Callaway Apex Hybrids have a clubface made of Carpenter 455 steel. This material, combined with a forged face cup design helps to keep ball speed high no matter where contact is made. While older clubs had a very concentrated sweet spot, this makes it so that the entire face is a sweet spot.

Callaway Apex Hybrid reviews—how Jailbreak Technology helps ball speed

To start, jailbreak technology features two steel bars placed vertically inside the clubhead. While they are not visible, they play a huge role in strengthening the clubface and allowing you to increase ball speed. Before jailbreak technology was added, weight was more evenly distributed throughout the clubhead.

With this technology in place, weight is shifted forward, stiffening the face. Through this, it helps transfer energy directly into the ball as it comes off your club. By adding ball speed, you add distance. By keeping the weight so close to the face, it also makes it possible to evenly distribute the sweet spot across the clubface. The alternative would be creating a focal point, which is what other companies have to do.

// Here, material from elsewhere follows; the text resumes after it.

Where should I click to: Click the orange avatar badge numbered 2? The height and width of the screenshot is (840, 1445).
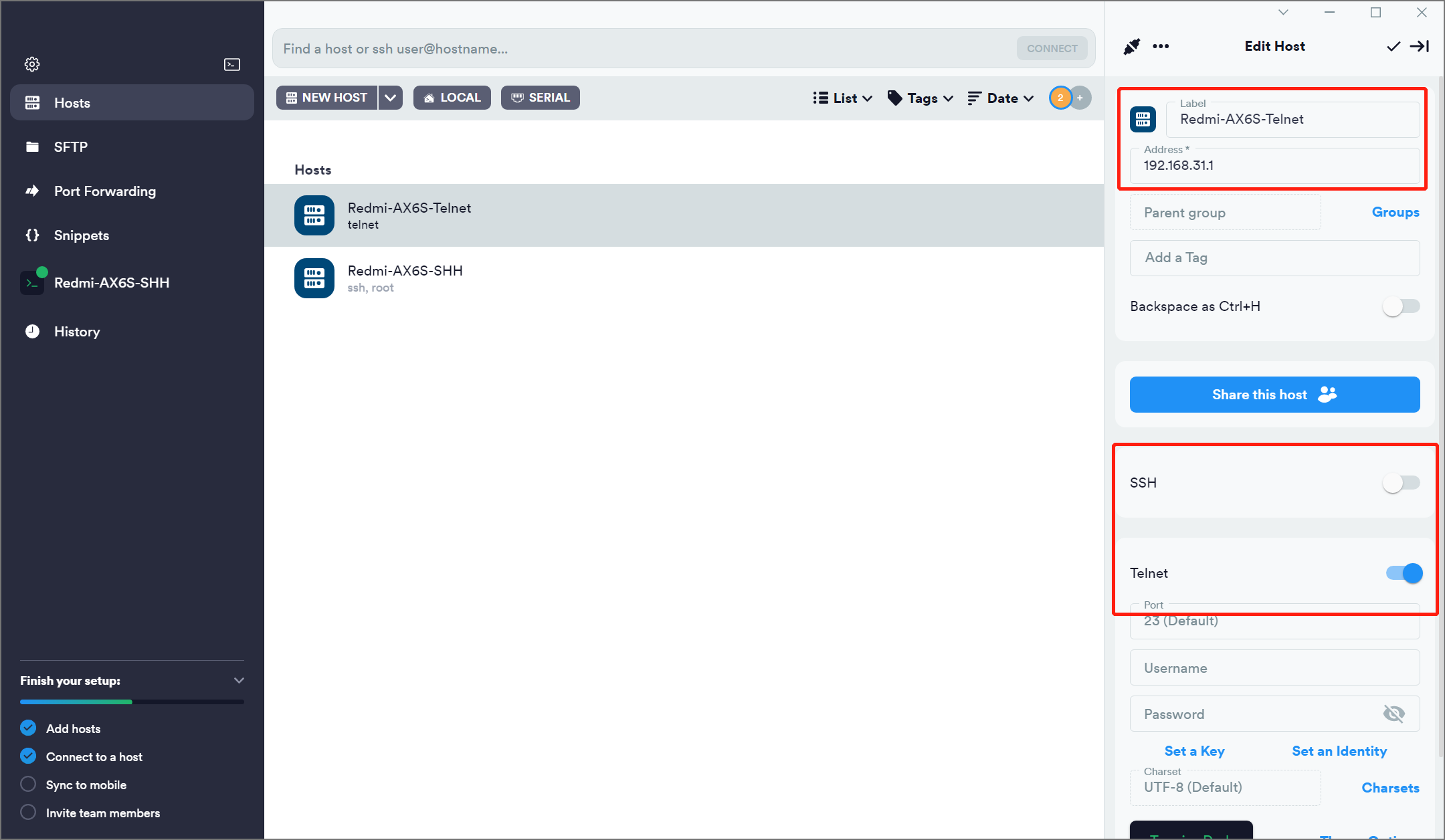[1060, 98]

Initially, Callaway began placing jailbreak technology in their drivers. In the years since they started incorporating it into the designs of woods and now hybrids. Want to know why they’re expanding the number of clubs it goes into? It works. While for the foreseeable future jailbreak is limited to metals, we’re happy to see that it’s catching on given the results we’re seeing.

Callaway Apex Hybrid Reviews Takeaway – The Perfect Transition From Long Irons

For most golfers that Callaway Apex hybrids are designed for, hitting a 3 or 4-iron is not impossible. Where the problem comes is what you’re leaving on the table by not hitting a hybrid instead. Let’s just get this out of the way. A long iron is easier to hit low and in most cases is easier to aggressively draw or cut the ball. That being said, hybrids are better.

We like the Callaway Apex hybrid because it provides an easy transition from iron to hybrid—hence us doing this review. Now if it were the best in the business of looking like an iron while not actually being one, we’d be talking about a driving iron right now. The problem with those, they still play like an iron. This version of the Callaway Apex gives you the best of irons and hybrids.

This particular hybrid can be hit low or high by the right golfer and will effortlessly travel past where your matching iron would go. Say you hit a 4-iron 220, a 4-hybrid might go about 235 for you. Distance is great, but hybrids are more reliable and consistent.

For many of the positive reasons that we highlighted in this article about the Apex hybrid being good, an iron would be bad. Irons do not provide as consistent power across the entire face and you can really see those misses. To make things a little easier on yourself, go with a smaller, but powerful hybrid such as the Callaway Apex.